Physiological and evolutionary adaptations of mammalian hemoglobins.
Red blood cell physiology and oxygen transport dynamics.
Background:
Mammalian hemoglobins exhibit diverse functional properties adapted to the intracellular environment of red blood cells.
Whole blood oxygen affinity in mammals is influenced by intrinsic hemoglobin affinity, red cell 2,3-diphosphoglycerate (2,3-DPG) levels, and hemoglobin's response to 2,3-DPG.
Purpose of the Study:
To explore the functional properties of mammalian hemoglobins and their adaptation to oxygen transport.

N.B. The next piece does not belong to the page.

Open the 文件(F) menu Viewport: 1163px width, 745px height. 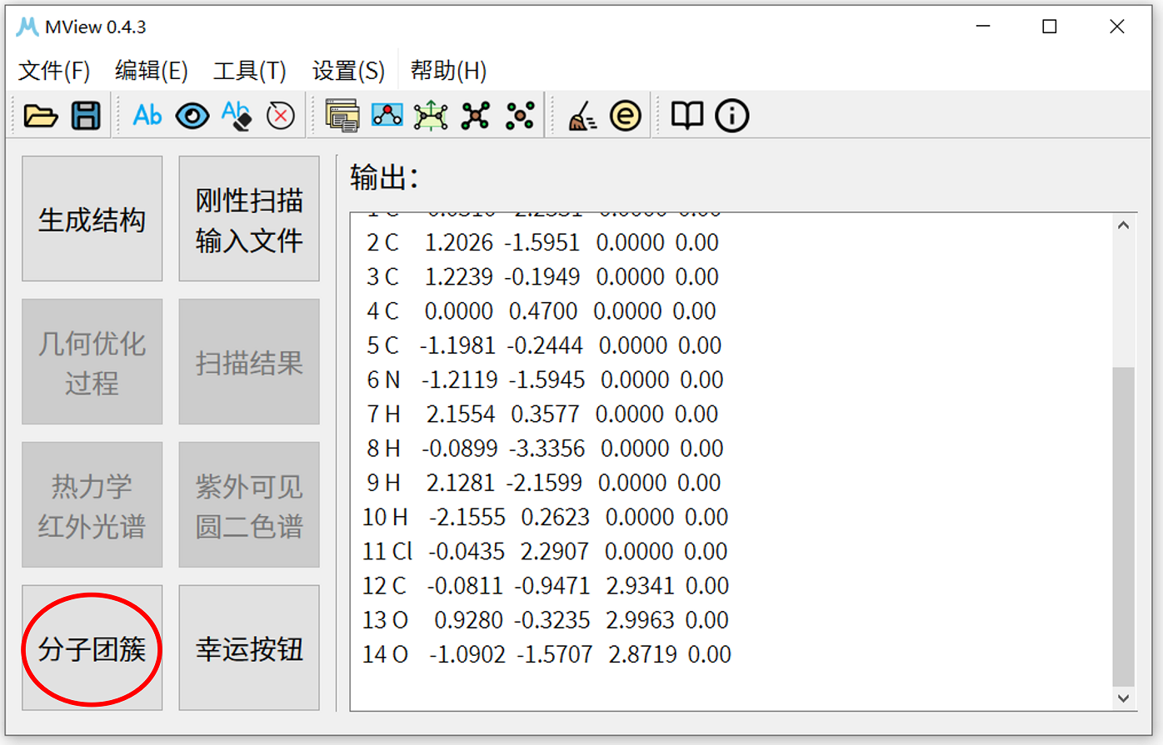click(x=53, y=72)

To investigate the role of 2,3-DPG in modulating blood oxygen affinity across different mammalian species and conditions.
Main Methods:
Comparative analysis of hemoglobin oxygen affinity across various mammalian groups.

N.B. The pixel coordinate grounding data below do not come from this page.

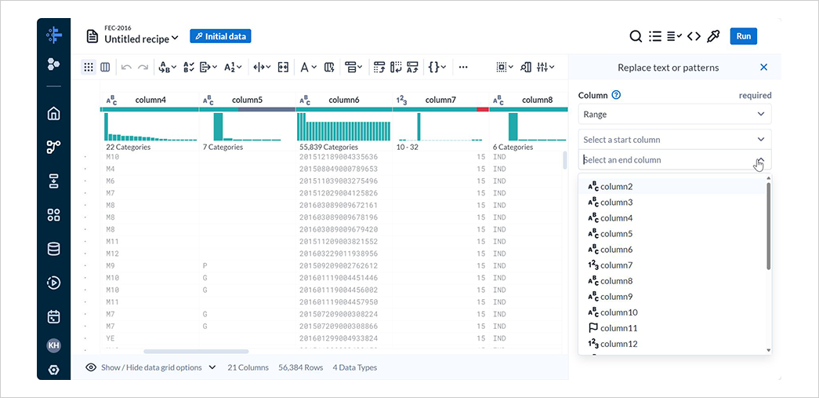
Task: Click the search magnifier icon
Action: pyautogui.click(x=635, y=36)
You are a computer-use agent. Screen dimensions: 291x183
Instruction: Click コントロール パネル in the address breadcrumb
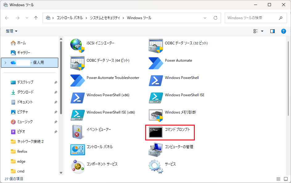click(x=69, y=18)
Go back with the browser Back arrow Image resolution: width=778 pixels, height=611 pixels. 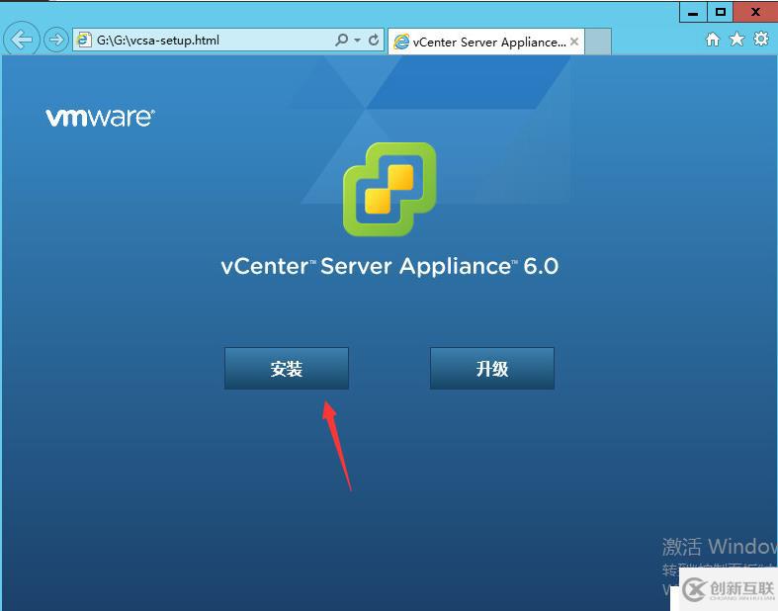click(22, 40)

Examination of 2,3-DPG concentrations and hemoglobin's sensitivity to it in red blood cells.
Review of molecular and physiological mechanisms underlying oxygen affinity regulation.
Main Results:
Species with low 2,3-DPG levels (e.g., cats, ruminants) possess intrinsically low-affinity hemoglobins unresponsive to 2,3-DPG.

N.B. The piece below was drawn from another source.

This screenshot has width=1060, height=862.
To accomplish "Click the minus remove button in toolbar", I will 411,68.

Adaptation to hypoxia often involves increased oxygen affinity via reduced red cell 2,3-DPG.
Experimental hypoxia decreases oxygen affinity due to elevated red cell 2,3-DPG.
Conclusions:
Mammalian red blood cells utilize distinct mechanisms, including varying 2,3-DPG levels and hemoglobin sensitivity, to regulate oxygen affinity.
While molecular explanations exist, the broader adaptive significance of these oxygen affinity variations remains an area for further research.